South Sudan ends year with long-awaited EAC games: what does it mean?
South Sudan overcame a lengthy huddle by successfully hosting the 12th edition of the East African Community (EAC) inter-parliamentary games.
Juba made amends after missing out on the hosting rights in 2018, two years after she joined the East African Community.
Over 800 parliamentarians from other EAC member states participated in various sporting activities alongside South Sudan’s Transitional National Legislative Assembly (TNLA).
Football, volleyball, athletics, the tug-of-war walk race, golf, basketball, and darts are some of the sports disciplines.
The tournament, which lasted for one week, was conducted under the slogan “widening, deepening, and tightening EAC integration through raising visibility for its citizens through sports,”
The participating EAC member states included Kenya, Uganda, Tanzania, Rwanda, Burundi, and the host country, South Sudan, although DR Congo missed out on the competition.
Despite facing question marks over her preparedness for the games, South Sudan surmounted the doubts and prepared a smoothly-run string of games.
The TNLA’s preparation team nearly came to a halt when the Juba Stadium, which had previously been reserved for games, proved too difficult to obtain.It was a push and pull that saw the South Sudan Football Association (SSFA) exchange bitter words with the lawmakers who were organising the tournament.
At the end of it, Buluk Playground was used for football, athletics, and the tug-of-war walk race, while the Juba basketball court and Nimra Talata volleyball and handball courts were used for other sports activities.
What it the milestone means
But even after the inter-parliamentary games came to a smooth end and achieved their purpose, it was the impact of hosting the tournament that gave South Sudan something to brag about.

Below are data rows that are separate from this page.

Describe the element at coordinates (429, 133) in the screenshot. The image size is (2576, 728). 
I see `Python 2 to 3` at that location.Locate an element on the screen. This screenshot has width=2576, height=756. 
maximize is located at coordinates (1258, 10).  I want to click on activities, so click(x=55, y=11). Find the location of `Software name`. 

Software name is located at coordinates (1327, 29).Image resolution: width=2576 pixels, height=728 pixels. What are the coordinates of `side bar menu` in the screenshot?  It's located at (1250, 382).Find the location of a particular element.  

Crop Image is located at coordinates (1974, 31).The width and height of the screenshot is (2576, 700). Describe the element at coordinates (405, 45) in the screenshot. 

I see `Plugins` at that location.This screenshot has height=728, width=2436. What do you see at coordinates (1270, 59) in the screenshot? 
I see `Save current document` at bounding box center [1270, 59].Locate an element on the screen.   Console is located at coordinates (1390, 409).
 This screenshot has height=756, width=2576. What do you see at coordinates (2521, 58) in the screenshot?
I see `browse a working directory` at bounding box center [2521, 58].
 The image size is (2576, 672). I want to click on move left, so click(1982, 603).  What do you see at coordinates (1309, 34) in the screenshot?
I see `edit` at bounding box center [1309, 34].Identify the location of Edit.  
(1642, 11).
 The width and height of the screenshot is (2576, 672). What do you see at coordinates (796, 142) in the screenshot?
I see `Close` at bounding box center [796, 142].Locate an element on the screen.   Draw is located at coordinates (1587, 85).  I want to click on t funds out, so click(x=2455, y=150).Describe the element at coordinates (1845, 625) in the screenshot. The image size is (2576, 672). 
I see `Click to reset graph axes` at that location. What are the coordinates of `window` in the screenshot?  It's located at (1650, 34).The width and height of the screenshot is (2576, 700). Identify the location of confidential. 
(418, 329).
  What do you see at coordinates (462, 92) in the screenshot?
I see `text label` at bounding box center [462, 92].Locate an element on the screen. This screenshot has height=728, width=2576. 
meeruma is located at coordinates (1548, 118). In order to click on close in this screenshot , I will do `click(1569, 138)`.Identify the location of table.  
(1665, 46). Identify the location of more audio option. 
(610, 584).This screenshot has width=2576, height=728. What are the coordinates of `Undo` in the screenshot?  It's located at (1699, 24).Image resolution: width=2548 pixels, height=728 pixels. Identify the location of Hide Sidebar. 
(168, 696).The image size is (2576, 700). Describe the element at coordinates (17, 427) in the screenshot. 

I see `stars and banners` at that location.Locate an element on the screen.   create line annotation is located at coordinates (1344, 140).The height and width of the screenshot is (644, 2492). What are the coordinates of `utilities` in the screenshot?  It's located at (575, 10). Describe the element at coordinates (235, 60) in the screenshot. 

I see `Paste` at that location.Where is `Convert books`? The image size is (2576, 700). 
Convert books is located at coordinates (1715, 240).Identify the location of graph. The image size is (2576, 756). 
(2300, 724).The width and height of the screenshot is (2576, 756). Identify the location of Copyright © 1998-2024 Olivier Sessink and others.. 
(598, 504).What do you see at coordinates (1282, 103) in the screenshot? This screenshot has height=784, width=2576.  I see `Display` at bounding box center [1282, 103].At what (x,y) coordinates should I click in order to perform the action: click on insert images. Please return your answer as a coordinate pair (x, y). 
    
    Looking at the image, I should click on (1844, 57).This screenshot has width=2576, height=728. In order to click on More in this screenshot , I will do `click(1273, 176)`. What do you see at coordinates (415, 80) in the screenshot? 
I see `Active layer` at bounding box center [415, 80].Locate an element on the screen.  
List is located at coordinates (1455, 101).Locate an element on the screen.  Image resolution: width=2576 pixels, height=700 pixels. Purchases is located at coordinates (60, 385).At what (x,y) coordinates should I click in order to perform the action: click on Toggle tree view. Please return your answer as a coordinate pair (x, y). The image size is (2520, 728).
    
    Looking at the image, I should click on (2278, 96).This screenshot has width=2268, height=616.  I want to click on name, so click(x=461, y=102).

Thus, 2022 may have been a gracious year for the youngest nation. Just what did it mean to host these games?
Paul Yoane Bonju, MP at TNLA and head of the Media and Publicity Committee for the EAC competition, says the occasion allowed legislators from other nations to witness the development South Sudan has made since gaining independence in 2011.
“This event washed out the narrative of associating South Sudan with violence,” Bonju told The City Review.
Bonju’s observation had been captured by Kenya’s National Assembly Speaker, Moses Masika Wetang’ula, who said in his speech at Freedom Hall when they arrived in Juba that hosting the game would provide South Sudan with investment opportunities.
“Coming to Juba to participate in these games is like coming home for many of us because we all know that the Republic of South Sudan was born in this region, and today we are seeing something different than what we used to hear when we were in our places,” he said.
Invoking himself as an example, he urged parliamentarians to serve as peace ambassadors for South Sudan when they return to their own nations.
The event, according to the Kenyan speaker, was symbolic and intended to show thanks for South Sudan’s recent progress toward peace.
“South Sudan to hold an event of this scale in terms of sports is a very telling message that the country has matured.”
Peter Ogwang, the minister of education and sports for Uganda, also expressed his gratitude to the officials for holding the competitions equitably.
“I want to express my gratitude to the officials in particular for overseeing the professional games. I have never before witnessed such officiating during an inter-parliamentary game.”
“In Tanzania the previous year, there were problems with the officiating, but this year, starting with South Sudan, the host nation, it was amazing, and even a mistake is an error, so nobody should be offended,” he continued.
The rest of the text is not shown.